Same issue here!
Removing Normalize
from procs_nn
array, seems to “fix” the issue.
The good thing is that it doesn’t look like user error on our part. The trouble is we need normalization for a neural network.
I’ve been playing with tabular a while and never faced this issue before, ever. I can try and run the fastbook version and see what’s up but I wouldn’t rule out user error to some degree (or book error)
Encountering the same error. It works if you leave out the cont_nn variable. Will continue digging into this…
I don’t know if this is the best answer, but don’t think it is right to remove the Normalize processor from procs_nn or to remove cont_nn from the Tabular Pandas call. We need the ‘saleElapsed’ continuous variable and we need to normalize it.
I did notice that
df_nn_final.dtypes
YearMade int64
ProductSize category
Coupler_System object
fiProductClassDesc object
Hydraulics_Flow object
ModelID int64
saleElapsed object
fiSecondaryDesc object
fiModelDesc object
Enclosure object
Hydraulics object
ProductGroup object
fiModelDescriptor object
Drive_System object
Tire_Size object
SalePrice float64
dtype: object
After I changed ‘saleElapsed’ to int64, I was about to move past TabularPandas without the error.
df_nn_final.dtypes
YearMade int64
ProductSize category
Coupler_System object
fiProductClassDesc object
Hydraulics_Flow object
ModelID int64
saleElapsed int64
fiSecondaryDesc object
fiModelDesc object
Enclosure object
Hydraulics object
ProductGroup object
fiModelDescriptor object
Drive_System object
Tire_Size object
SalePrice float64
dtype: object
The rest of the neural networks section ran to conclusion and gave a r_mse of 0.226128
preds,targs = learn.get_preds()
r_mse(preds,targs)
0.226128
Not sure if this is the correct answer to this problem, but it gives a better result than removing cont_nn, which gives a r_mse of 0.270476
preds,targs = learn.get_preds()
r_mse(preds,targs)
0.270476
Can someone more experienced weigh in on this? Perhaps @muellerzr?
Thanks,
Jeff
That does indeed make perfect sense. Great debugging @jeffchen72! Everything works by integrating well with pandas (hence TP), and if it’s not a numerical datatypes then it will break on normalize (which we could expect)
Thanks for confirming this, @muellerzr.

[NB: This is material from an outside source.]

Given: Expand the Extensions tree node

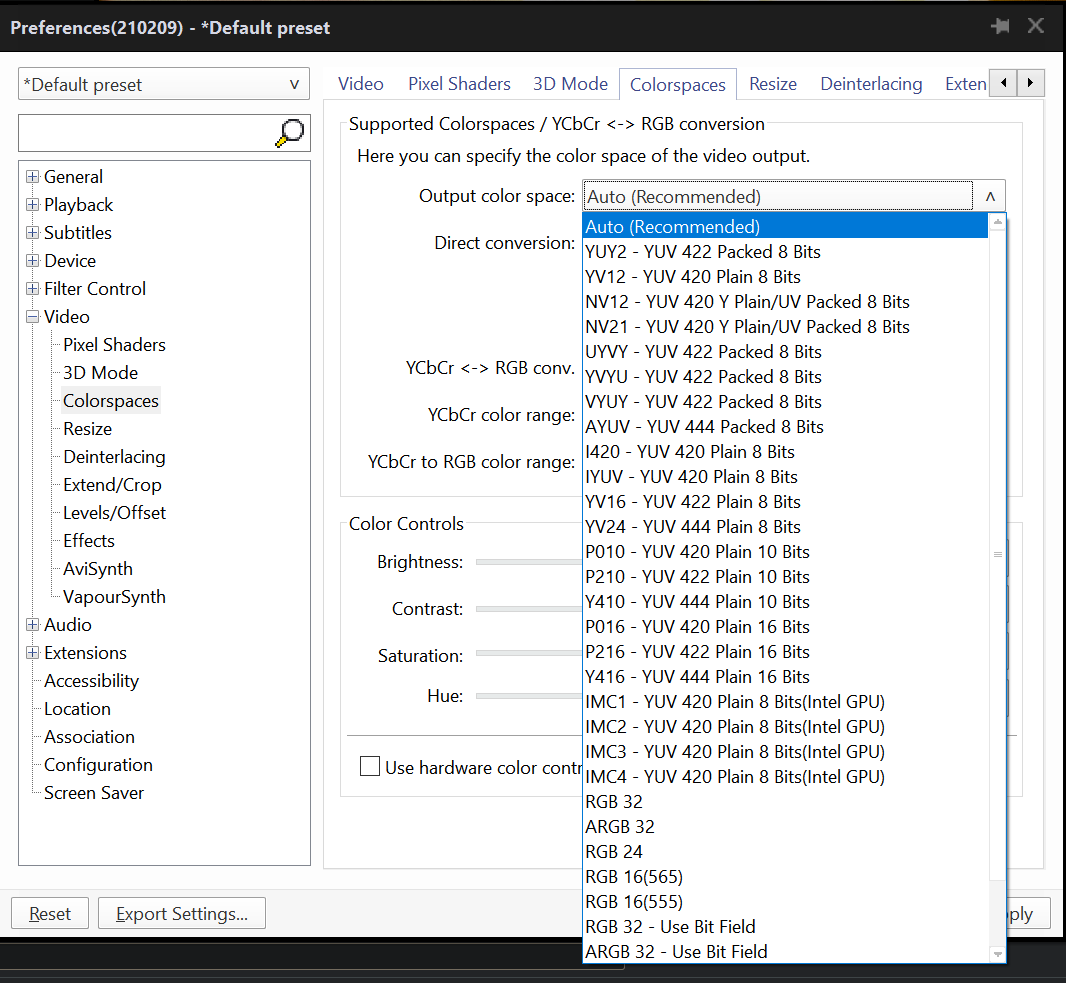Looking at the screenshot, I should coord(33,653).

Maybe I can propose my fix to 09_tabular as my first PR.
That would be a fantastic idea
Great job @jeffchen72! I was certainly not suggesting that that we remove cont_nn , simply that it was related to the error.
As a side note, I got r_mse of 0.224892 by dropping fitModelDesc (which has 5K+ cardinality), instead of fiModelDescriptor
This may seem like an obvious question but how did you convert to int64. I have been trying to use .astype(int) both on the column and with a for loop looping through each value in the column but it isn’t working. Is there another method I’m missing?

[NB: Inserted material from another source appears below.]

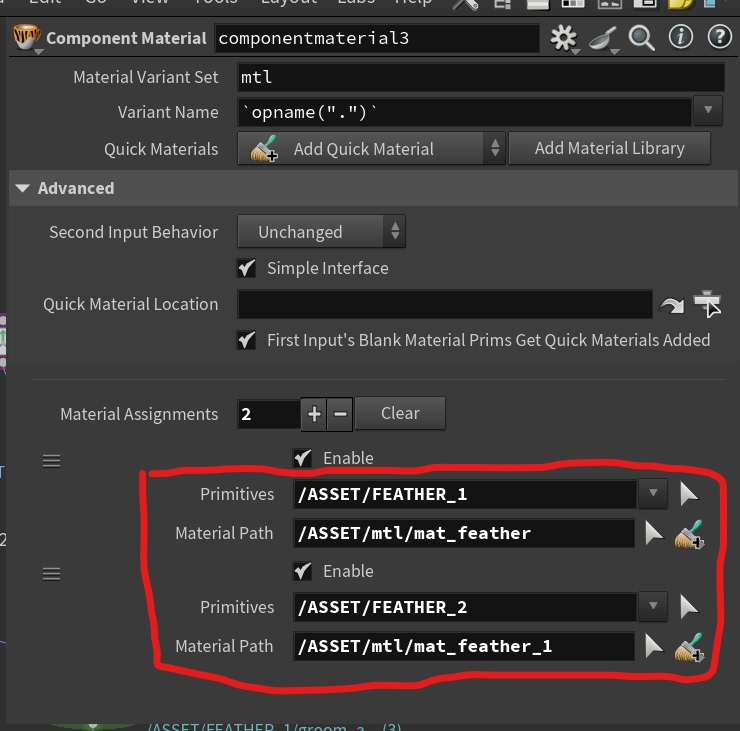
Task: Click the Clear material assignments button
Action: 399,413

train[‘saleElapsed’] = train[‘saleElapsed’].astype(‘int’)
One remark here, if anyone else has got this error-message:
This is my solution:
I had to add copy()
when creating the df_nn_final
Dataframe:
I have changed this line:
df_nn_final = df_nn[list(xs_final_time.columns) + [dep_var]]
to:
df_nn_final = (df_nn[list(xs_final_time.columns) + [dep_var]]).copy()
I have this solution on: https://stackoverflow.com/questions/49728421/pandas-dataframe-settingwithcopywarning-a-value-is-trying-to-be-set-on-a-copy
Changing to int, like below did not work for me,
df_nn['saleElapsed'] = df_nn['saleElapsed'].astype(int)
but changing to float did!
df_nn_final = df_nn_final.astype({"saleElapsed": float})
Thx! Worked for me as well.
- In your first one you are using dn_nn instead of df_nn_final. But that still gives an error
- In your second one you can replace float by int and it will work.
-
It was a mistake during commenting! It was supposed to be df_nn_final. Yes, that line still throws error but using
copy()
as per @ulat comment seems to work. I didn’t test though. -
Yes, it works for both ‘int’ and ‘float’!
Did this change ever get merged in?
thanks, I tried it and it works for me